In January 2008 the Prime Minister asked Sir John to examine options and make recommendations for a mechanism for independently determining the pay and pensions of MPs which does not involve MPs voting on their own pay. (The terms of reference for the review are attached.)
Sir John said: "MPs' pay is a highly sensitive and emotive issue. MPs are likely to be criticised in the media, often unfairly, when they propose or vote to accept pay increases for themselves. But if they forgo those increases their pay falls further and further behind, necessitating large catch-ups which can then seem even more contentious, particularly when Government is pursuing a rigorous public sector pay policy. This argues for taking decisions on MPs' pay and pensions out of the hands of MPs and Government alike. I believe there is now a real desire on the part of most MPs and the Government for an independent and objective means of determining MPs' pay. I believe this should also extend to their allowances.
"I have therefore made three key recommendations: an Independent Body to review MPs' pay, pensions and allowances once a Parliament to keep them in line with the market; a fair mechanism for uprating MPs' pay each year, without a vote, between reviews; and a modest, staged increase to MPs' salaries to bring them closer in line with those of other public sector workers doing similarly important jobs. The evidence shows that MPs are paid about 10 per cent less than the average for similarly weighted public sector jobs."
Sir John's report recommends that MPs' pay be uprated annually by the Public Sector Average Earnings Index published by the Office for National Statistics.

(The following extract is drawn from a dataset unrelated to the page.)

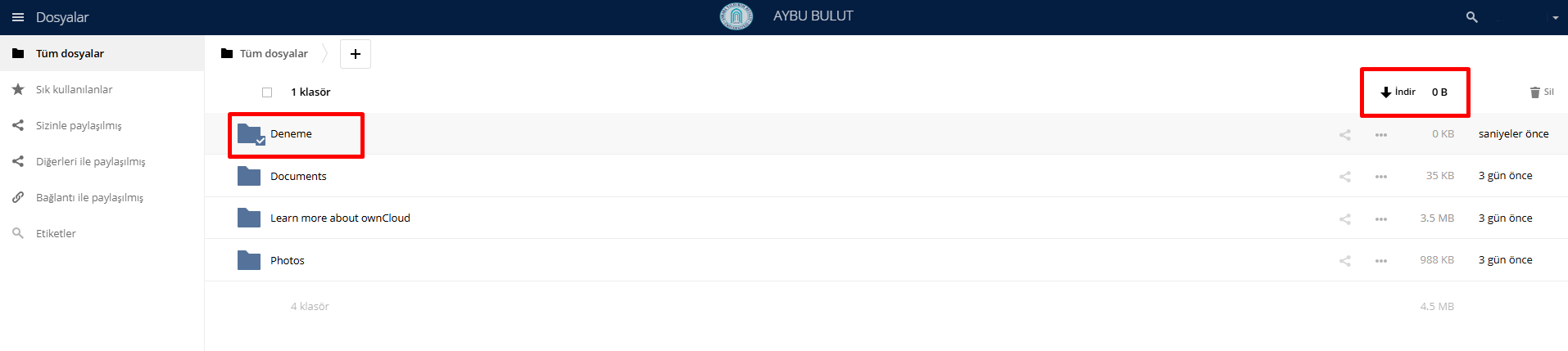Screen dimensions: 1568x351
Task: Uncheck the Deneme folder selection checkmark
Action: pos(260,141)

He said: "The Public Sector Average Earnings Index meets all the criteria I have set out in my report. It is easily understood, independent, authoritative, transparent, linked to the public sector and sustainable over a number of Parliaments.
"Linking MPs' pay to this index will give MPs the same percentage increase in earnings as the average public sector worker received in the previous year. So this mechanism will provide an annual catch-up for MPs. Their pay increases will keep pace with those of average public sector workers and cannot run ahead of them."
Sir John has recommended that the current Senior Salaries Review Body should extend its role and become the Independent Body which oversees and determines MPs' pay. The Body should conduct reviews every four years or so, as far as possible in the first year of a Parliament, or when requested by the Speaker. The purpose of such reviews would be to check that MPs' pay was still at a level to ensure that good quality candidates were willing to serve as MPs, and to check that the uprating mechanism was working properly. The Body's findings should be applied automatically, with no involvement of Government or MPs themselves.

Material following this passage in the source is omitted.